But at age 83, Colson has decided to retire as choirmaster and organist, ending a 43-year career in metro Atlanta that has included stints at several churches, including All Saints’ Episcopal and Peachtree Christian, and faculty positions at Georgia Tech, Emory, Georgia State and the Lovett School.
A free, farewell concert for Colson is scheduled for 3 p.m. Oct. 9 at St. Peter and St. Paul, 1795 Johnson Ferry Road near Bishop Lake Road, east Cobb. Colson will be directing the choir.
The featured work will be a four-movement cantata, “Discovery and Praises,” by American composer Conrad Susa, commissioned by Colson in 1966. Sue Goddard, a longtime colleague of Colson, will perform as a guest organist, along with other musicians.
“I had retired from another parish and they called me to come help them temporarily and it evolved into a very pleasant six-year term,” said Colson of his retirement.
“We’ve had such good success that it’s time for them to have a more fulltime person, because I’ve been completed part time.”
Isaac Brunson, the new choir director, is slated to formally start in November. Colson’s last church service at St. Peter and Paul will be Nov. 6.

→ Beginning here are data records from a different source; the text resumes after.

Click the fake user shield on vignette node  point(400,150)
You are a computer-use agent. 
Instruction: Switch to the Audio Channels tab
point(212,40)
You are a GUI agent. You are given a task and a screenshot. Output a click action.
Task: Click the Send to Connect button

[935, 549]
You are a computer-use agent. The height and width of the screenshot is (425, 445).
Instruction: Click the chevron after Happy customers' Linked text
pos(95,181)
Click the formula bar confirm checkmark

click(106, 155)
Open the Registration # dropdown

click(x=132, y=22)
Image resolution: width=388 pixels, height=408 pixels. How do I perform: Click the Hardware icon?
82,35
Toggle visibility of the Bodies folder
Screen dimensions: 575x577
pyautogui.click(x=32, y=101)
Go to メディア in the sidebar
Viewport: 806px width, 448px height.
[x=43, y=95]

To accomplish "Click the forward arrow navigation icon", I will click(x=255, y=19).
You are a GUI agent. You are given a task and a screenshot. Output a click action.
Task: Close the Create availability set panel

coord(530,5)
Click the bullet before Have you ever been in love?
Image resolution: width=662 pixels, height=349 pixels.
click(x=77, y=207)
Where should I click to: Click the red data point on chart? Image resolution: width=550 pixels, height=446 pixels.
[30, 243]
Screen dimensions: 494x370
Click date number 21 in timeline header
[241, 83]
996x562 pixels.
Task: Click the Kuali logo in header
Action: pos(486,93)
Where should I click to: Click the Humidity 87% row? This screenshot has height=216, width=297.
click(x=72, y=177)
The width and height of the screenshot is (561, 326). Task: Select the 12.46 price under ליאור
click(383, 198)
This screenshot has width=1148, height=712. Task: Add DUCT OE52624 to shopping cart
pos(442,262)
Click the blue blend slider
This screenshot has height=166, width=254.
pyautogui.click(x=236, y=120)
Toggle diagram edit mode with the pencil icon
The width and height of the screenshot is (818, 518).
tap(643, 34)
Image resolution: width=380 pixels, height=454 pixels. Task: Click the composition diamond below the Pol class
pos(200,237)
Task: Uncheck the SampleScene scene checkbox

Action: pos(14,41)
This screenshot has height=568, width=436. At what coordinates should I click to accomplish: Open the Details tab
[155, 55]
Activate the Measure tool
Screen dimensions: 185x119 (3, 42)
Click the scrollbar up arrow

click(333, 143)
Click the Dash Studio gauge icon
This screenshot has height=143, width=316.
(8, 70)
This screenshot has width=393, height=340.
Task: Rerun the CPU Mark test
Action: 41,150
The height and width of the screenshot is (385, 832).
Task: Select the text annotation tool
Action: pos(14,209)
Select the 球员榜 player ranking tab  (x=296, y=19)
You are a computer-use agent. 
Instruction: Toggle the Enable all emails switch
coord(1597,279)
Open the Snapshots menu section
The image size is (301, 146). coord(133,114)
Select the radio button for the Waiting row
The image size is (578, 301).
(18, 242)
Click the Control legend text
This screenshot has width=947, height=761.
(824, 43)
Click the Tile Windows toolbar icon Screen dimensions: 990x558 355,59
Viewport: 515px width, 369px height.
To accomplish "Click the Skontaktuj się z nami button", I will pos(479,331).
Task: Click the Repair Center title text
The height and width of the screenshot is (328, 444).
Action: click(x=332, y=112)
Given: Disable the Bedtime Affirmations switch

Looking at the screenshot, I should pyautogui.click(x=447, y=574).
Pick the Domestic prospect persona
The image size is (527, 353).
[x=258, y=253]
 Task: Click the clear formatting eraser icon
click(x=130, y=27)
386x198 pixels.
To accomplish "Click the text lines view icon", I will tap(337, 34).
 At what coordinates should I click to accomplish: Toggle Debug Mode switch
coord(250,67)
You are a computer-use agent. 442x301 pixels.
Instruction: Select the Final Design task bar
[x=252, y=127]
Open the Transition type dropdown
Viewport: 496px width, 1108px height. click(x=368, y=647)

Colson has conducted more than 500 concerts, many with members of the Atlanta Symphony Orchestra, Atlanta Ballet Orchestra, Georgia Symphony Orchestra, throughout the United States and Europe. His professional group, The Colson Chorale, was heard for 30 seasons in Atlanta.
At Georgia Tech, Colson served as head of the music department and founded the Georgia Tech Chorale. While teaching at the Lovett School in north Atlanta, he founded the Lovett Chorale.
He has held long-standing memberships in the American Guild of Organists, the Association of Anglican Musicians, the Royal College of Organists and National Trust of England.
“I started when I was 15,” Colson said of his career. “I started out as an organist and then later became choir director.”
A Kentucky native, Colson attended Western Kentucky University and earned master’s degrees in piano and church music from Peabody College in Nashville, Tenn. He met Betty, his wife of 57 years and a voice teacher, there.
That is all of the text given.